Reproduce the following data word for word.

EXTRACTED ENTRIES:
- - - - - - -

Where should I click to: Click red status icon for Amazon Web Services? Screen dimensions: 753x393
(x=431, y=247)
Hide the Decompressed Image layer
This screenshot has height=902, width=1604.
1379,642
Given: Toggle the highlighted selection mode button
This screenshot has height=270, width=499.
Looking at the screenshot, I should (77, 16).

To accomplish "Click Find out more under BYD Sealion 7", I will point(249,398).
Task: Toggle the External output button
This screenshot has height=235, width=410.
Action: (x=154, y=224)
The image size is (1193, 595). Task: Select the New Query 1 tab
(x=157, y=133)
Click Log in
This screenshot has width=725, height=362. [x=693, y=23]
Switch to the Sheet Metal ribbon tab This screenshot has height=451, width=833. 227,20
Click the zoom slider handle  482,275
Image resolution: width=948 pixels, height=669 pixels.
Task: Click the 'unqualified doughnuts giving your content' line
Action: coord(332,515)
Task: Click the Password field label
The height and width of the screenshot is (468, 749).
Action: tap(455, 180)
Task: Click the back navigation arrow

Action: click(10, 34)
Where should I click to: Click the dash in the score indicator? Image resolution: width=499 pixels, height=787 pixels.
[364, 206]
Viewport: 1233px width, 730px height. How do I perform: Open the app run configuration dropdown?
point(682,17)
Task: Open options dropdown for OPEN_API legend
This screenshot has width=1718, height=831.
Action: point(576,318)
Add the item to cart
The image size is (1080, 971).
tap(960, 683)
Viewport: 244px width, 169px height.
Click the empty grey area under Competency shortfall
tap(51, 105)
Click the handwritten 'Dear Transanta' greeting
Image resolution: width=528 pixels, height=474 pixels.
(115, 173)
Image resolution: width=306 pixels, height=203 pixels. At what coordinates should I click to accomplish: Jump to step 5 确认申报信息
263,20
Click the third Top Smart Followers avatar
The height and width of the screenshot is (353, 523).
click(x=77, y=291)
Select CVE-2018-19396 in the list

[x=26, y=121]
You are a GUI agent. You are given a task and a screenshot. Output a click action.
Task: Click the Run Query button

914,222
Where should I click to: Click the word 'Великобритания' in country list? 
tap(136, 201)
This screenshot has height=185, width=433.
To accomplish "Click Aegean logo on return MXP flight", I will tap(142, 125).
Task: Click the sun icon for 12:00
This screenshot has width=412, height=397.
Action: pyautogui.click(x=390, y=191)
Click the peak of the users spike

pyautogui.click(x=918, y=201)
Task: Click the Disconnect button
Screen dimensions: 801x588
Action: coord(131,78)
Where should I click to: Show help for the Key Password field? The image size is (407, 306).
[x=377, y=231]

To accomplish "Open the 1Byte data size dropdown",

- - - - - - -

PROBLEM SOLUTION:
Where should I click to: Click red status icon for Amazon Web Services? Screen dimensions: 753x393
(x=431, y=247)
Hide the Decompressed Image layer
This screenshot has height=902, width=1604.
1379,642
Given: Toggle the highlighted selection mode button
This screenshot has height=270, width=499.
Looking at the screenshot, I should (77, 16).

To accomplish "Click Find out more under BYD Sealion 7", I will point(249,398).
Task: Toggle the External output button
This screenshot has height=235, width=410.
Action: (x=154, y=224)
The image size is (1193, 595). Task: Select the New Query 1 tab
(x=157, y=133)
Click Log in
This screenshot has width=725, height=362. [x=693, y=23]
Switch to the Sheet Metal ribbon tab This screenshot has height=451, width=833. 227,20
Click the zoom slider handle  482,275
Image resolution: width=948 pixels, height=669 pixels.
Task: Click the 'unqualified doughnuts giving your content' line
Action: coord(332,515)
Task: Click the Password field label
The height and width of the screenshot is (468, 749).
Action: tap(455, 180)
Task: Click the back navigation arrow

Action: click(10, 34)
Where should I click to: Click the dash in the score indicator? Image resolution: width=499 pixels, height=787 pixels.
[364, 206]
Viewport: 1233px width, 730px height. How do I perform: Open the app run configuration dropdown?
point(682,17)
Task: Open options dropdown for OPEN_API legend
This screenshot has width=1718, height=831.
Action: point(576,318)
Add the item to cart
The image size is (1080, 971).
tap(960, 683)
Viewport: 244px width, 169px height.
Click the empty grey area under Competency shortfall
tap(51, 105)
Click the handwritten 'Dear Transanta' greeting
Image resolution: width=528 pixels, height=474 pixels.
(115, 173)
Image resolution: width=306 pixels, height=203 pixels. At what coordinates should I click to accomplish: Jump to step 5 确认申报信息
263,20
Click the third Top Smart Followers avatar
The height and width of the screenshot is (353, 523).
click(x=77, y=291)
Select CVE-2018-19396 in the list

[x=26, y=121]
You are a GUI agent. You are given a task and a screenshot. Output a click action.
Task: Click the Run Query button

914,222
Where should I click to: Click the word 'Великобритания' in country list? 
tap(136, 201)
This screenshot has height=185, width=433.
To accomplish "Click Aegean logo on return MXP flight", I will tap(142, 125).
Task: Click the sun icon for 12:00
This screenshot has width=412, height=397.
Action: pyautogui.click(x=390, y=191)
Click the peak of the users spike

pyautogui.click(x=918, y=201)
Task: Click the Disconnect button
Screen dimensions: 801x588
Action: coord(131,78)
Where should I click to: Show help for the Key Password field? The image size is (407, 306).
[x=377, y=231]

To accomplish "Open the 1Byte data size dropdown",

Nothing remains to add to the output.